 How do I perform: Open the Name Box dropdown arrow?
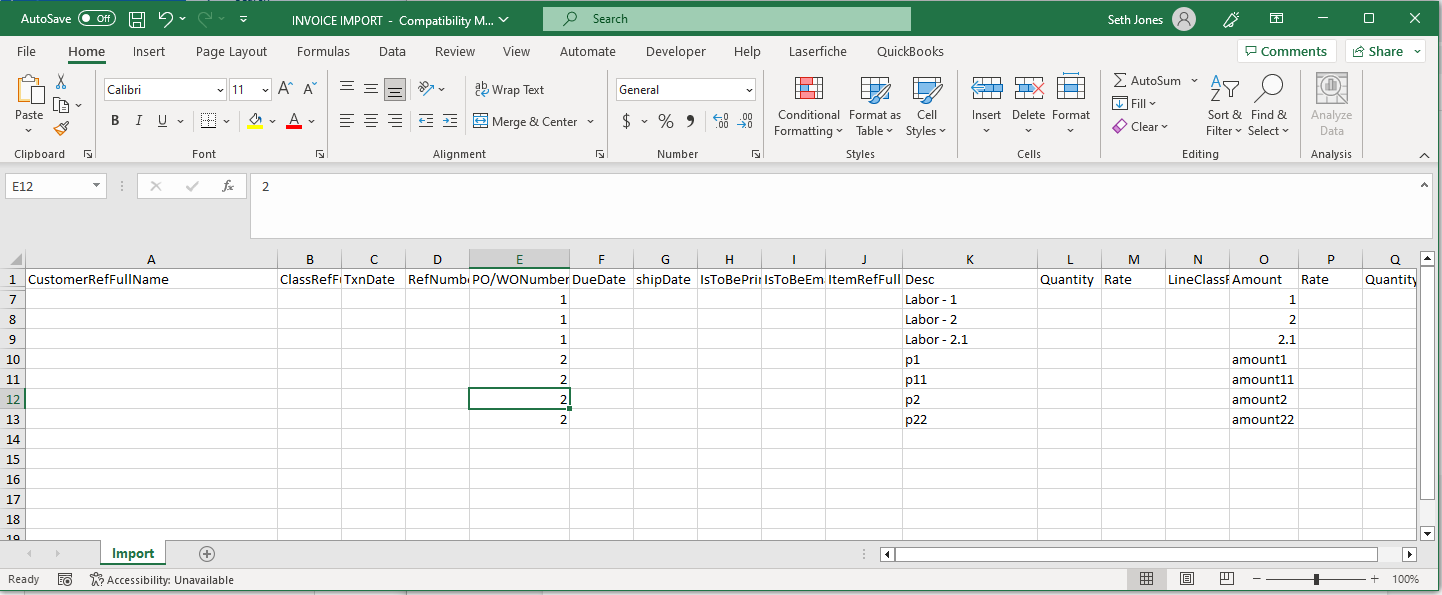(x=96, y=186)
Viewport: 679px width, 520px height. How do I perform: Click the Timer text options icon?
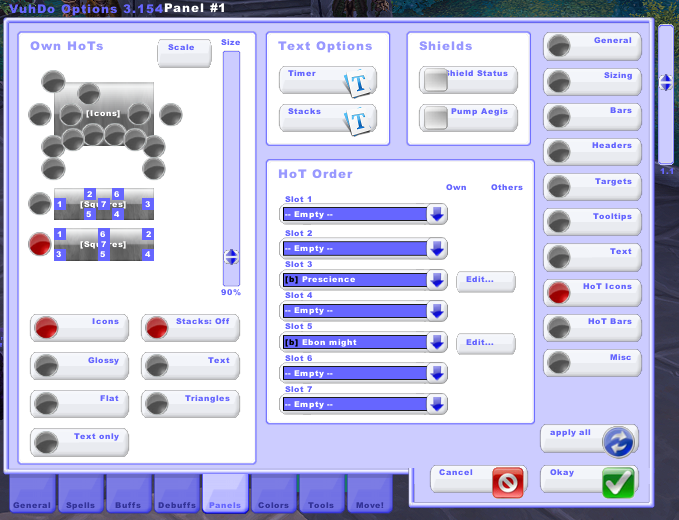click(x=359, y=84)
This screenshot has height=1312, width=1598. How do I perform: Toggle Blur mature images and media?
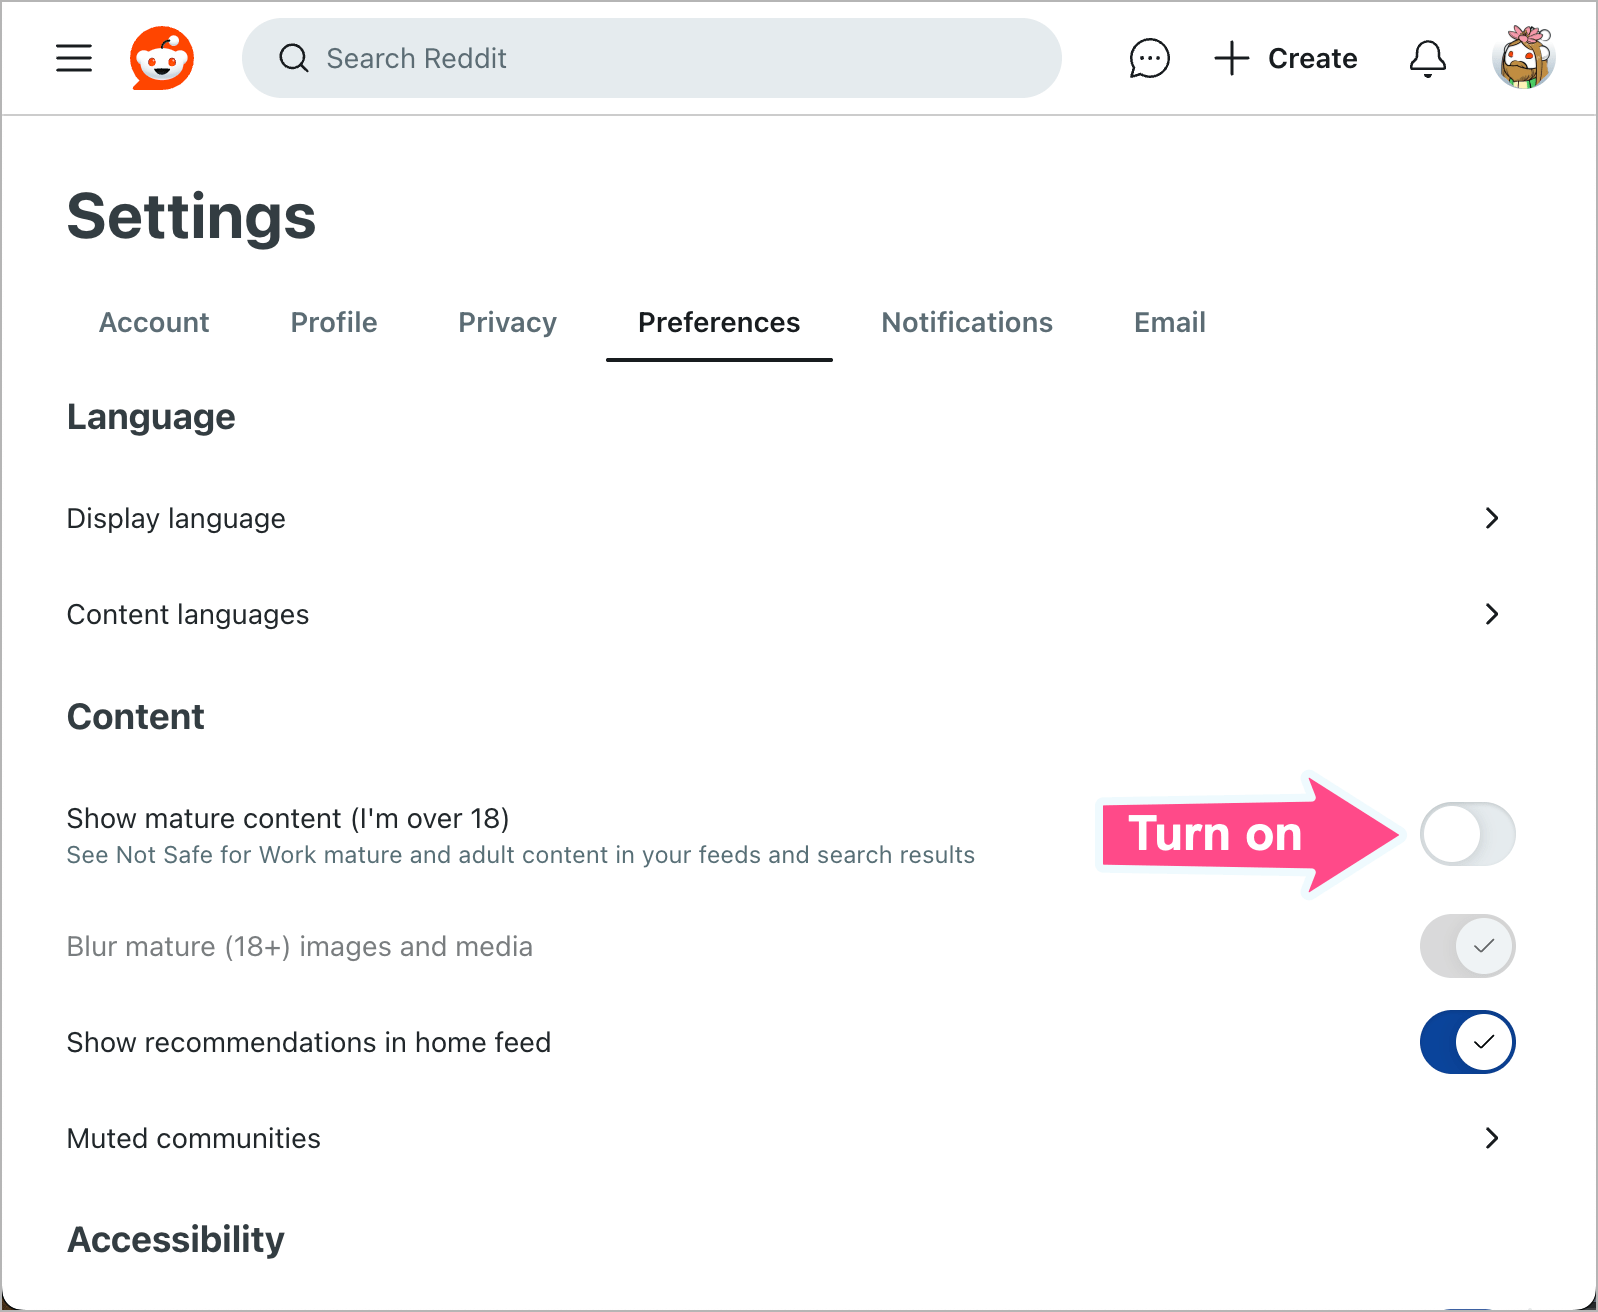pyautogui.click(x=1467, y=946)
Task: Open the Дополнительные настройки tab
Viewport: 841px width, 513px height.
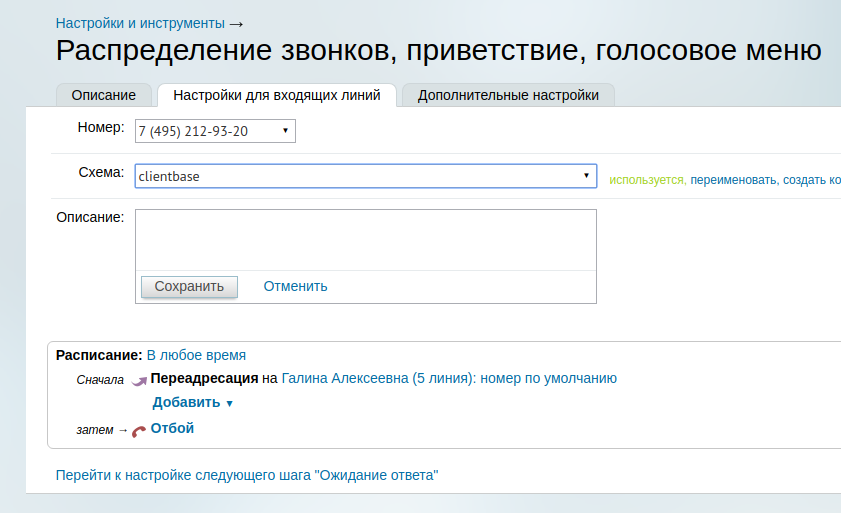Action: tap(508, 95)
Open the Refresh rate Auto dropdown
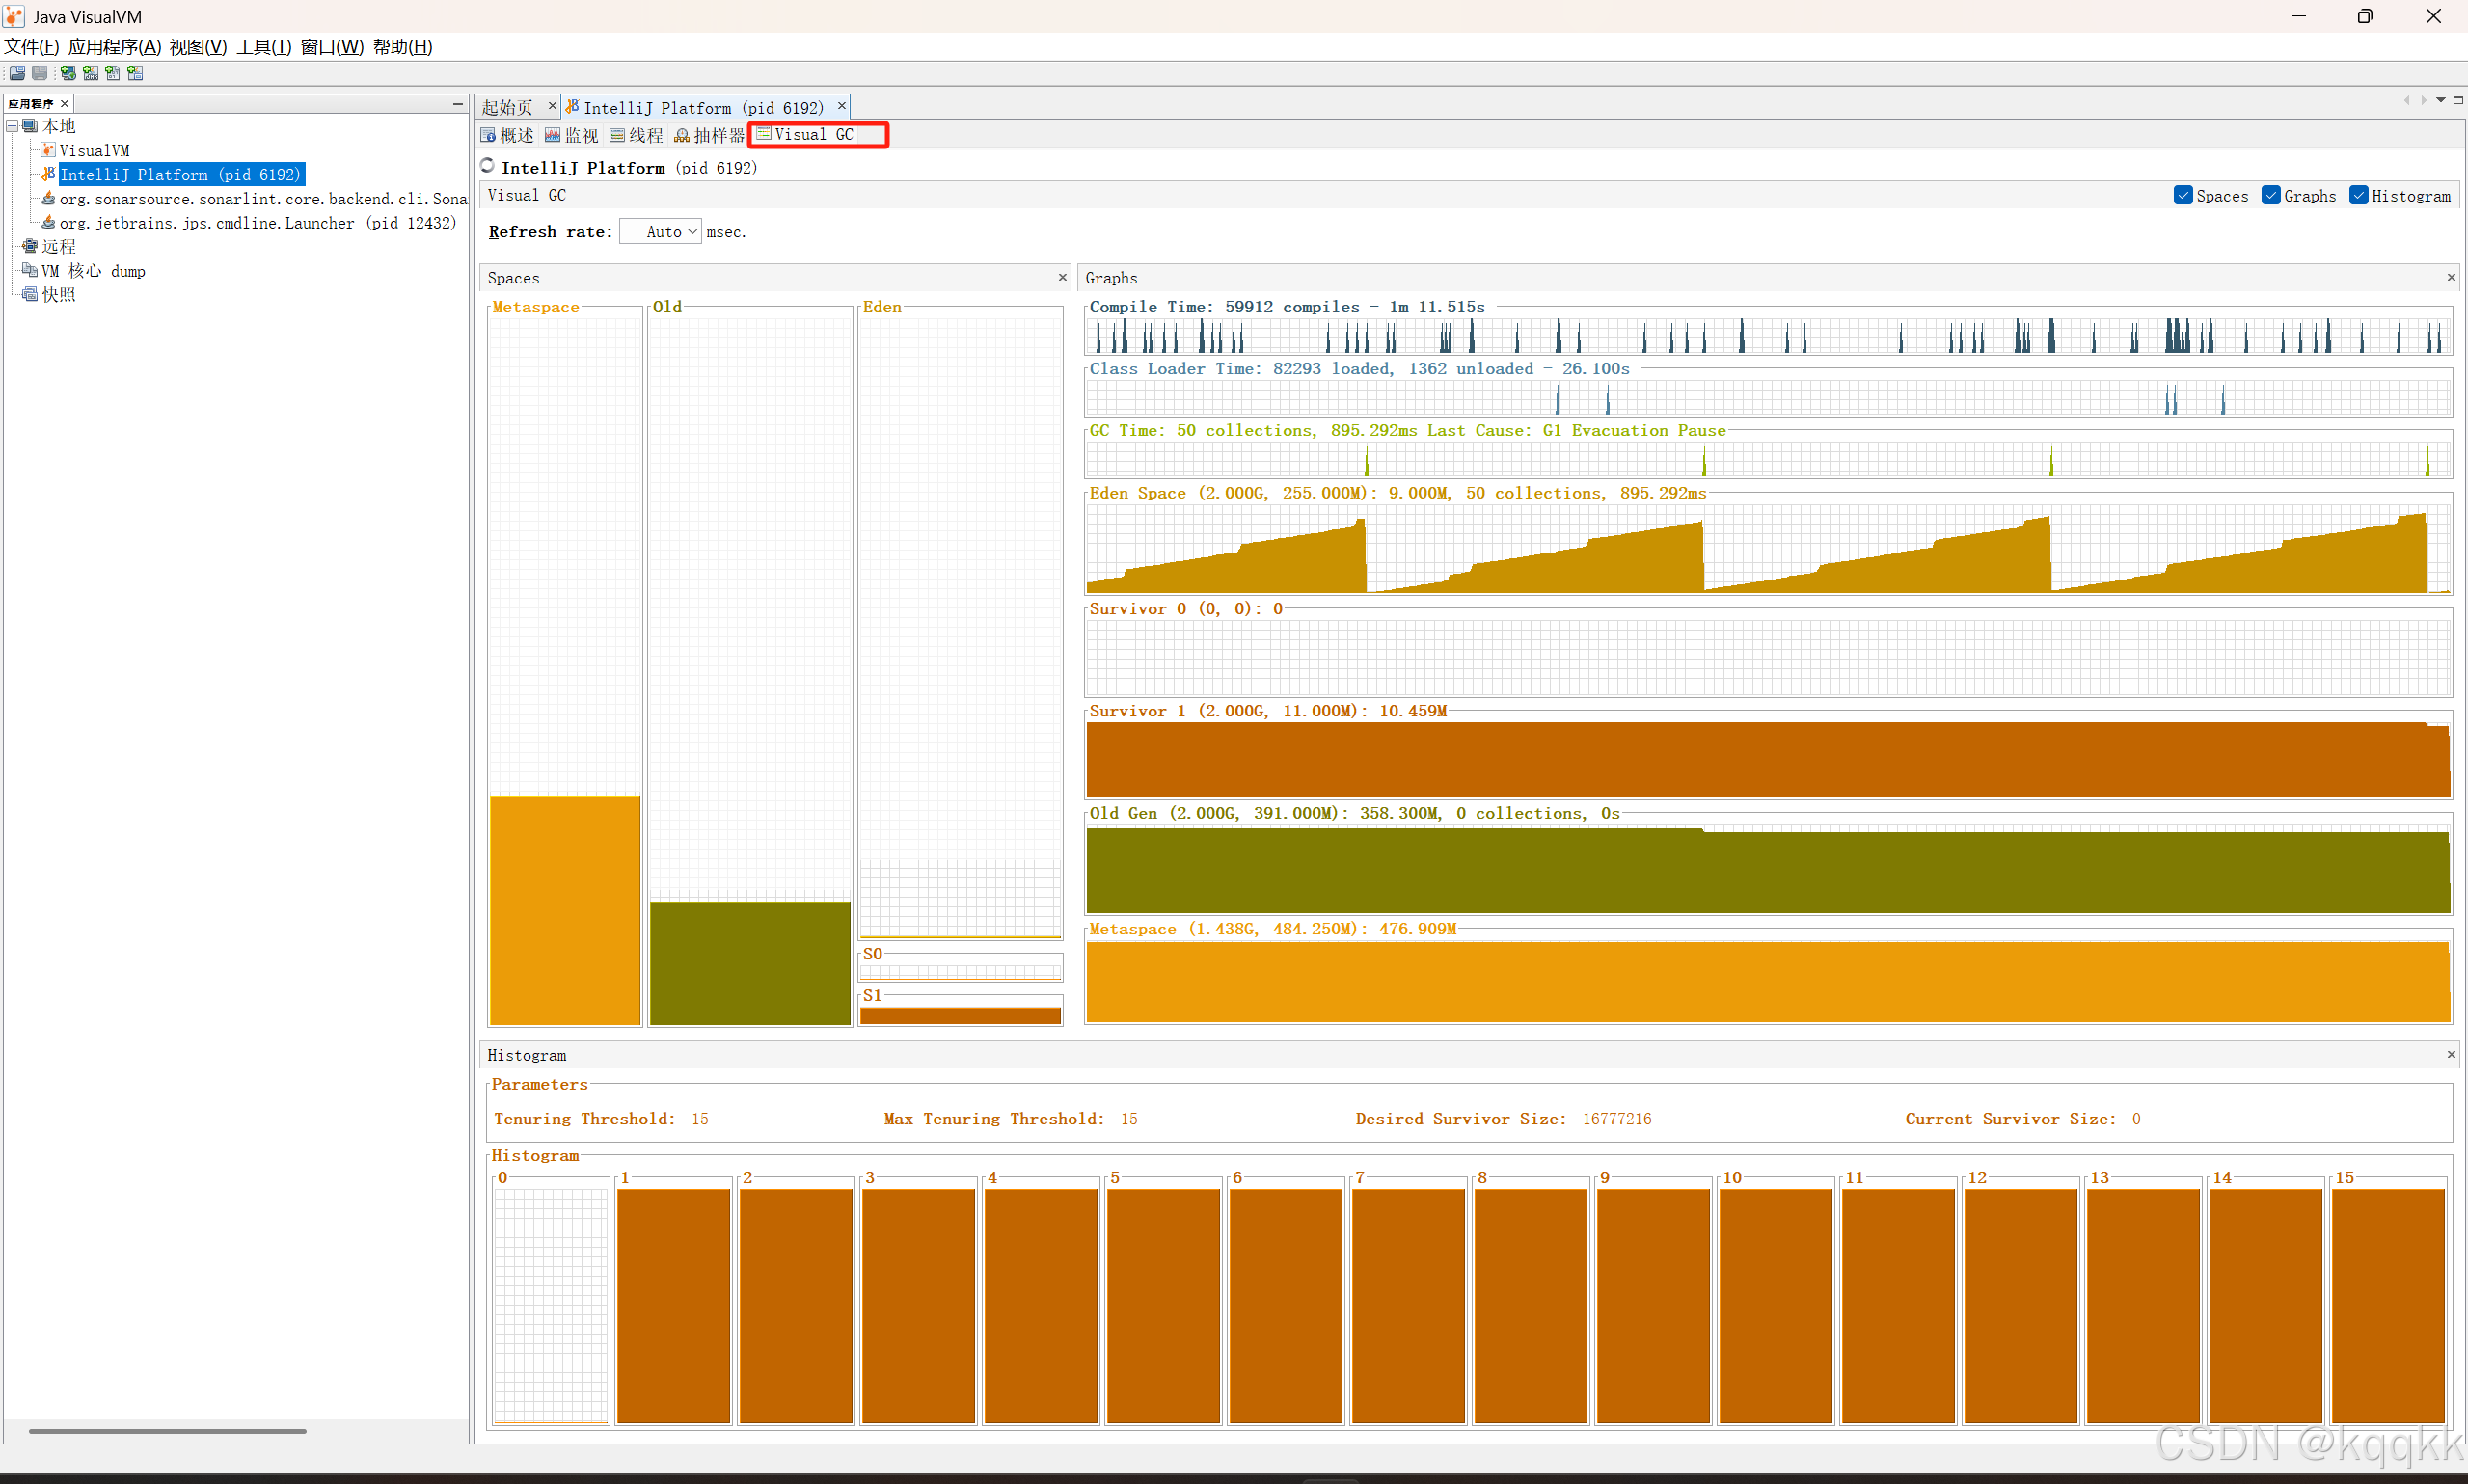The height and width of the screenshot is (1484, 2468). [661, 232]
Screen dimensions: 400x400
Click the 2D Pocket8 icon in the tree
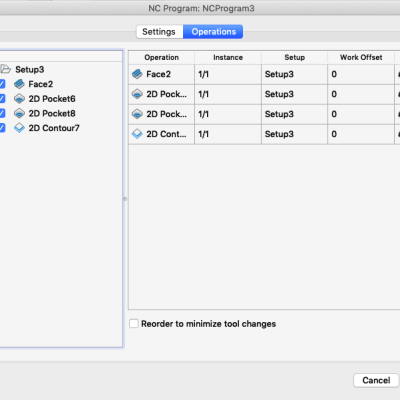pyautogui.click(x=19, y=113)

EXERCISE INSTRUCTIONS
Format every line of all the items above as a numbered list, omitting blank lines and excluding the pictures.

FINAL RESULT
1.  How do I perform: Open the Name Box dropdown arrow?
2. (x=96, y=186)
3. Viewport: 679px width, 520px height. How do I perform: Click the Timer text options icon?
4. click(x=359, y=84)
5. This screenshot has height=1312, width=1598. How do I perform: Toggle Blur mature images and media?
6. pyautogui.click(x=1467, y=946)
7. Task: Open the Дополнительные настройки tab
8. Viewport: 841px width, 513px height.
9. Action: tap(508, 95)
10. Open the Refresh rate Auto dropdown
11. The height and width of the screenshot is (1484, 2468). [661, 232]
12. Screen dimensions: 400x400
13. Click the 2D Pocket8 icon in the tree
14. pyautogui.click(x=19, y=113)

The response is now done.